You are viewing a plain text version of this content. The canonical link for it is here.
Posted to commits@spark.apache.org by do...@apache.org on 2021/07/14 05:51:24 UTC
[spark] branch branch-3.2 updated: [SPARK-36131][SQL][TEST] Refactor ParquetColumnIndexSuite

This is an automated email from the ASF dual-hosted git repository.
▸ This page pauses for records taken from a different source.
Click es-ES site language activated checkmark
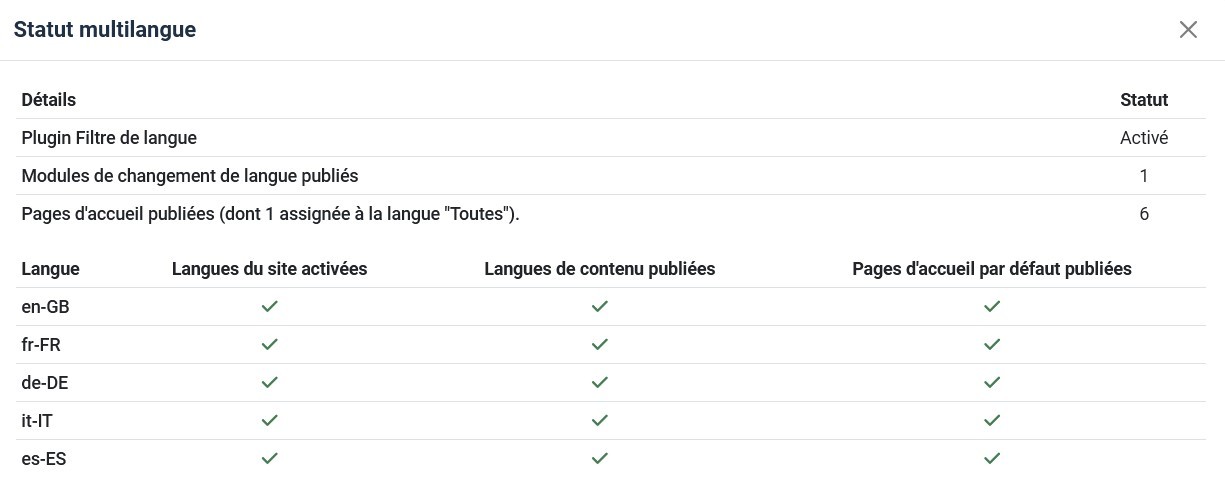1225x494 pixels. pyautogui.click(x=269, y=459)
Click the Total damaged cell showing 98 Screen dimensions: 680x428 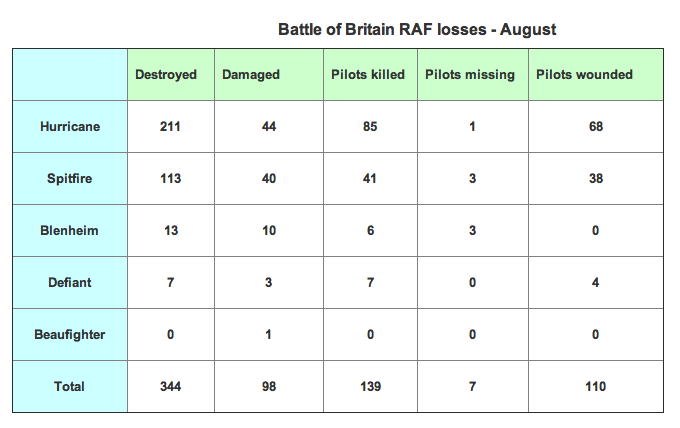coord(268,387)
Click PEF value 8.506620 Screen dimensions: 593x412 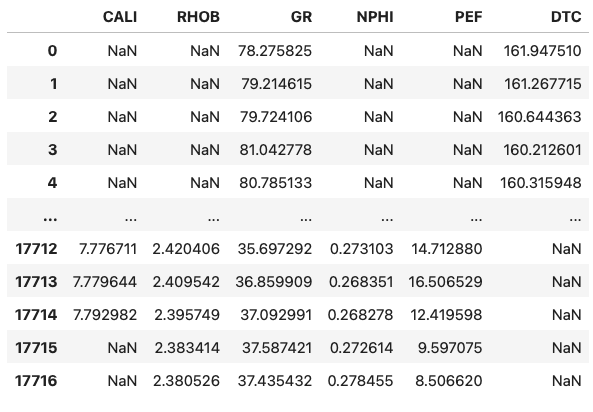449,381
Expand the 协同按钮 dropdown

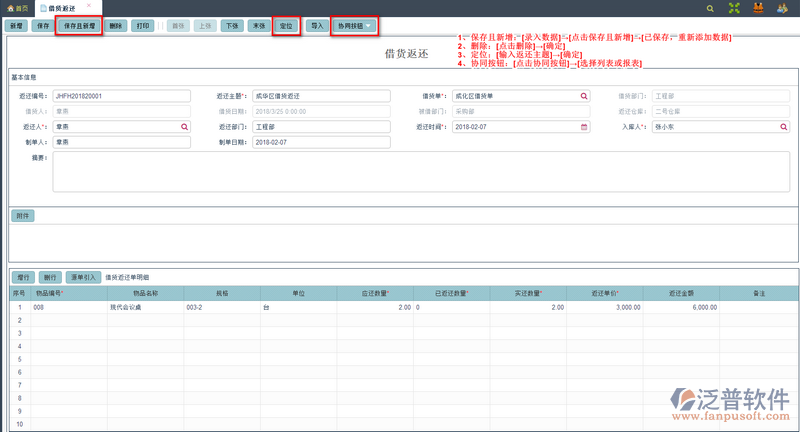pyautogui.click(x=355, y=24)
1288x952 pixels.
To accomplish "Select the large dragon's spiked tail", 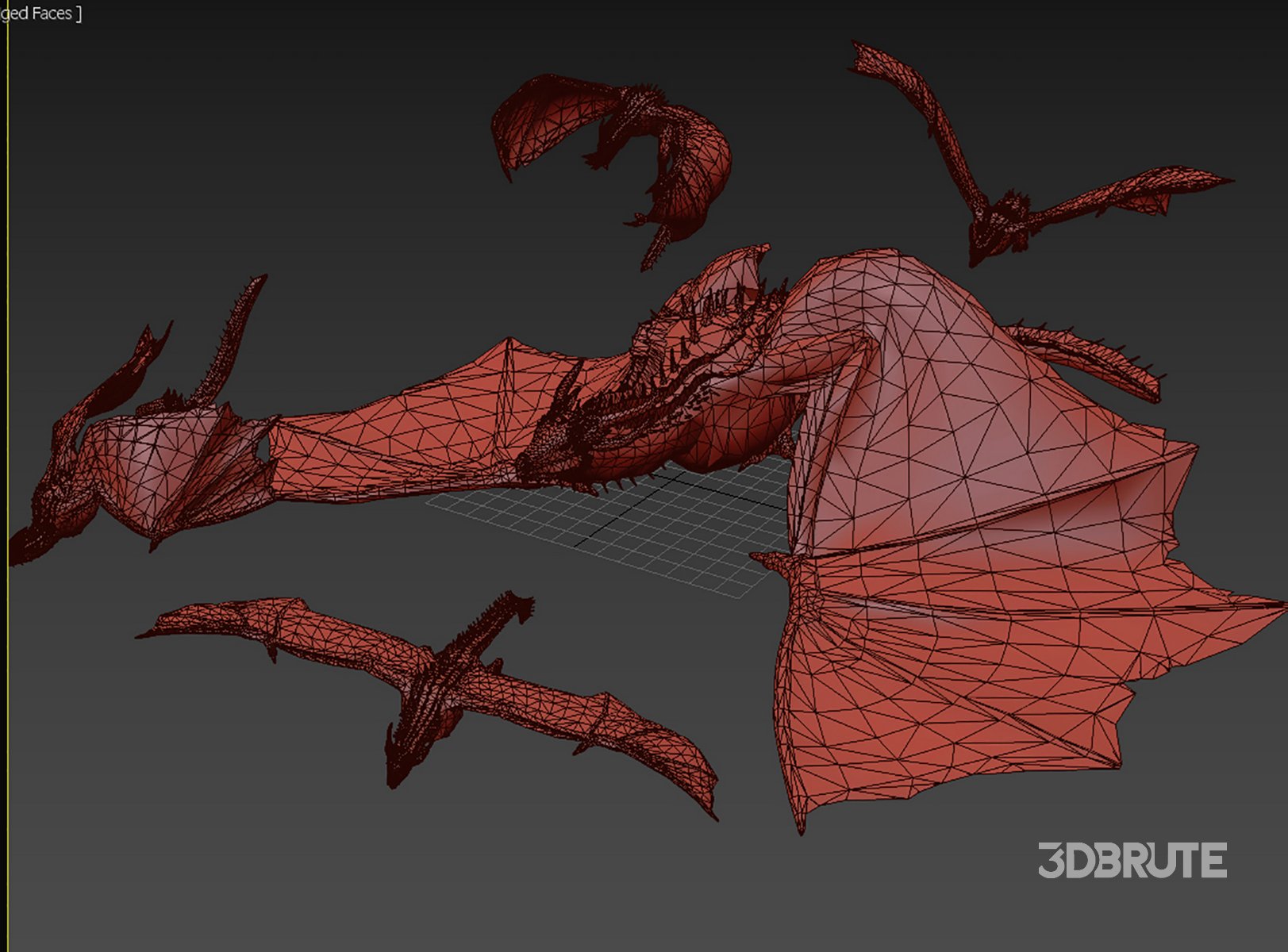I will (1095, 357).
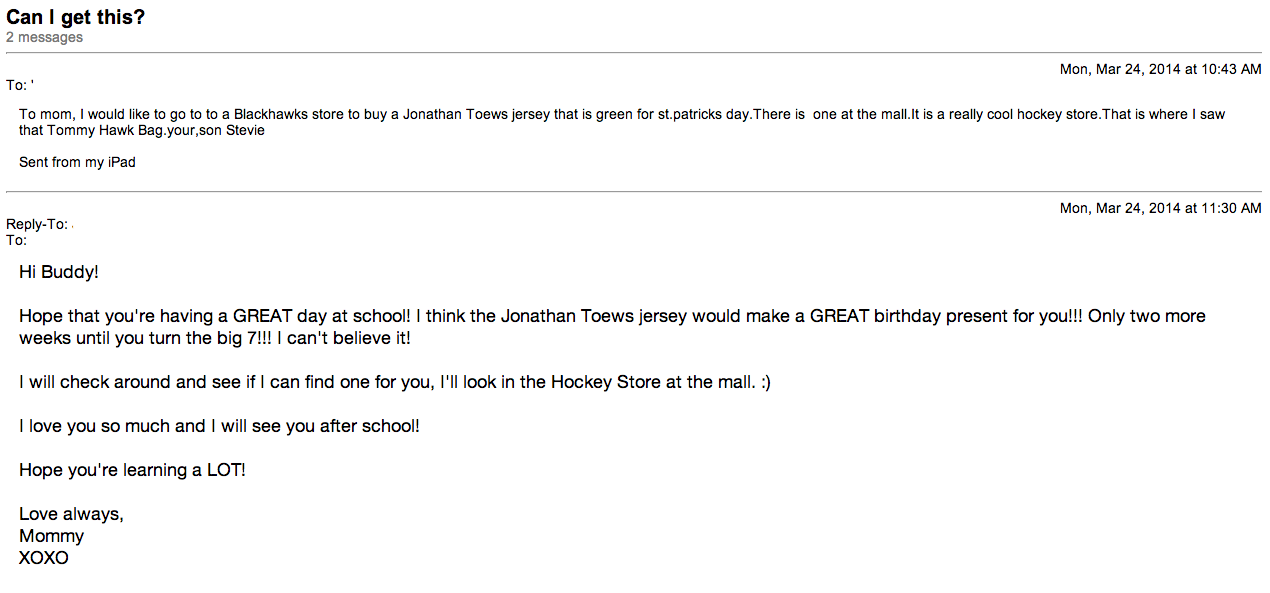Viewport: 1270px width, 593px height.
Task: Click the "To:" label under Reply-To
Action: (17, 240)
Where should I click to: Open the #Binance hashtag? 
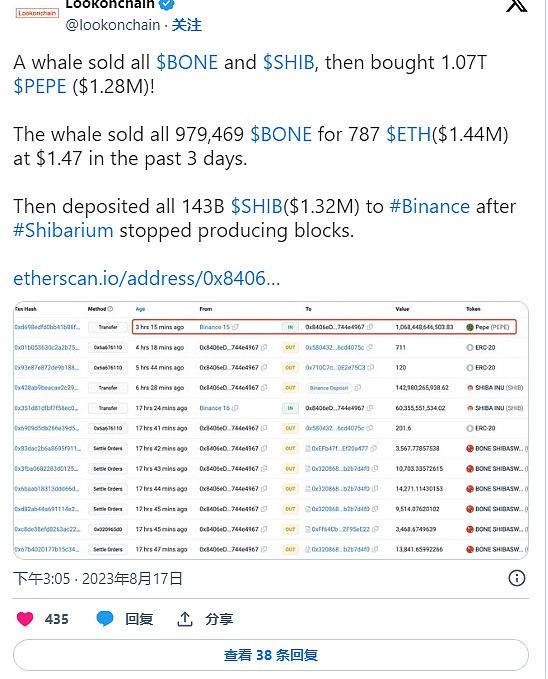pos(430,206)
dongjoon pushed a commit to branch branch-3.2
in repository https://gitbox.apache.org/repos/asf/spark.git


The following commit(s) were added to refs/heads/branch-3.2 by this push:
     new b435560  [SPARK-36131][SQL][TEST] Refactor ParquetColumnIndexSuite
b435560 is described below

commit b4355608e0697b7c3e596a2104c17366fd6053bb
Author: Chao Sun <su...@apple.com>
AuthorDate: Tue Jul 13 22:49:55 2021 -0700

    [SPARK-36131][SQL][TEST] Refactor ParquetColumnIndexSuite
    
    ### What changes were proposed in this pull request?
    
    Refactor `ParquetColumnIndexSuite` and allow better code reuse.
    
    ### Why are the changes needed?
    
    A few methods in the test suite can share the same utility method `checkUnalignedPages` so it's better to do that and remove code duplication.
    
    Additionally, `parquet.enable.dictionary` is tested for both `true` and `false` combination.
    
    ### Does this PR introduce _any_ user-facing change?
    
    No
    
    ### How was this patch tested?
    
    Existing tests.
    
    Closes #33334 from sunchao/SPARK-35743-test-refactoring.
    
    Authored-by: Chao Sun <su...@apple.com>
    Signed-off-by: Dongjoon Hyun <do...@apache.org>
    (cherry picked from commit 7a7b086534ebb6d2d0f077897f43018f65334c6c)
    Signed-off-by: Dongjoon Hyun <do...@apache.org>
---
 .../parquet/ParquetColumnIndexSuite.scala          | 129 ++++++++-------------
 1 file changed, 49 insertions(+), 80 deletions(-)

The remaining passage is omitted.